2012年7月3日火曜日

看護支援相談室便り No.57

やはり「北風より太陽」だと思うことがあった。

支援室には、ささやかだが図書室があり、貸出しをしている。
いくら催促しても返却してくれなかった人が「本を返しにきました」と来てくれた。

貸し出して1年以上たった本だったが、催促に行っても、顔もみてくれず「探してみます」と言うだけで連絡はなかった。
貸出し規定には、冊数や機関は定められているが、紛失した場合の責任については定められていない。

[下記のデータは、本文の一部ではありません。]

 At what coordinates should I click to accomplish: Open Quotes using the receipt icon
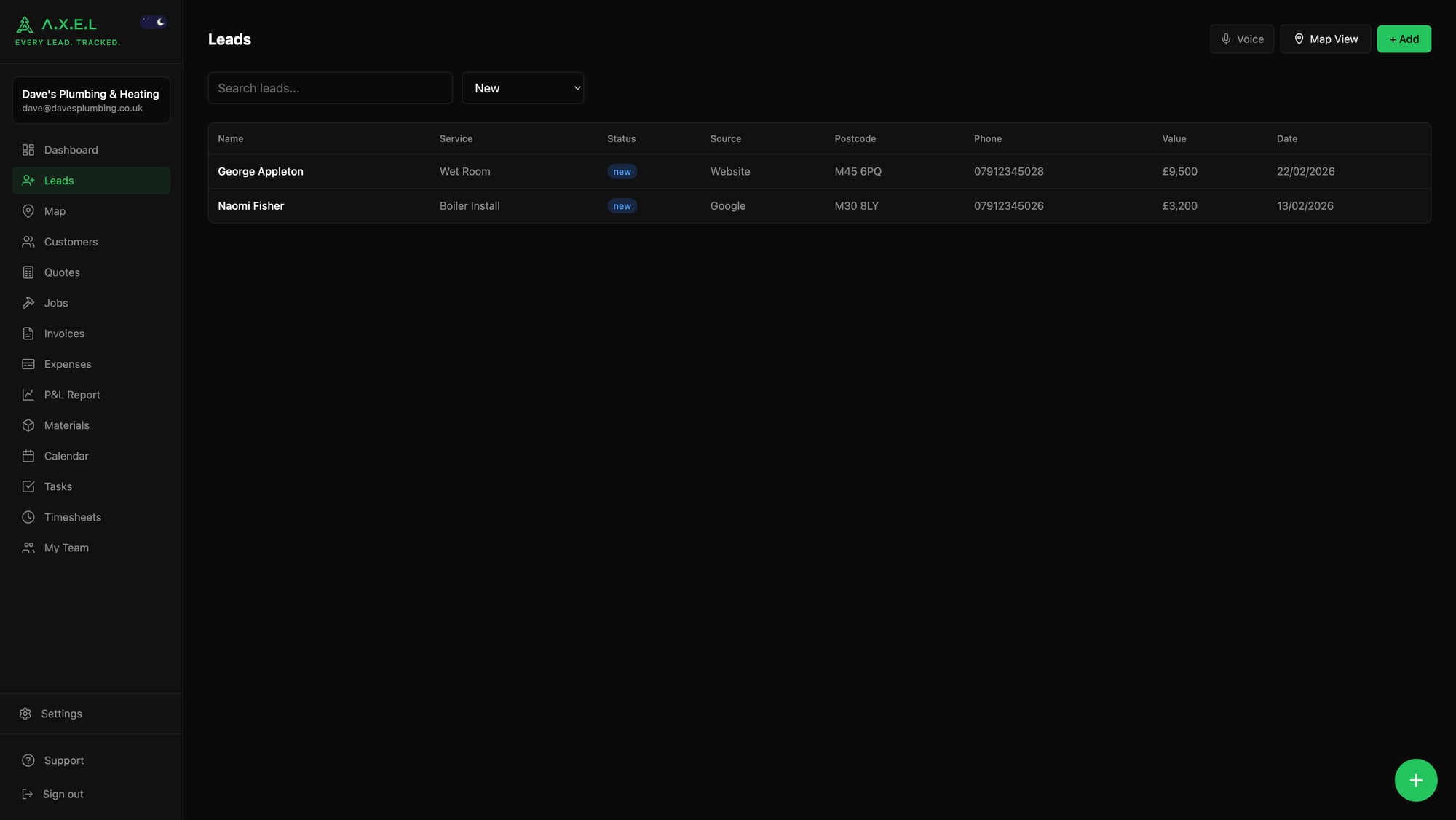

でも失くしたならそれなりの手続きをしえほしいと、メールを送信し続けたが反応はなかった。
今回、その人が看護研究のメンバーになり、1年間関わることになった。
私は、自分の気持ちに嘘がつけない人間なので、これから1年間、関わっていくことを思うと、正直ゆううつな気持ちになっていた。
こんな気持ちのまま指導はできないと考え、最初に図書の事を解決しようと思った。
しかし、講義のすぐ後、すがるような目をして「研究はやった事が無いので心配です」と言われると「文献をさがしながら、少しずつ進めていこうね」という私の中には、こだわりが消えていた。
彼女は、仕事の帰りに、文献をさがしにくるようになった。

そして、本は返ってきた。
6400円の本が返却されたことより、まっすぐに目を見て話せる人が、増えたことがうれしい。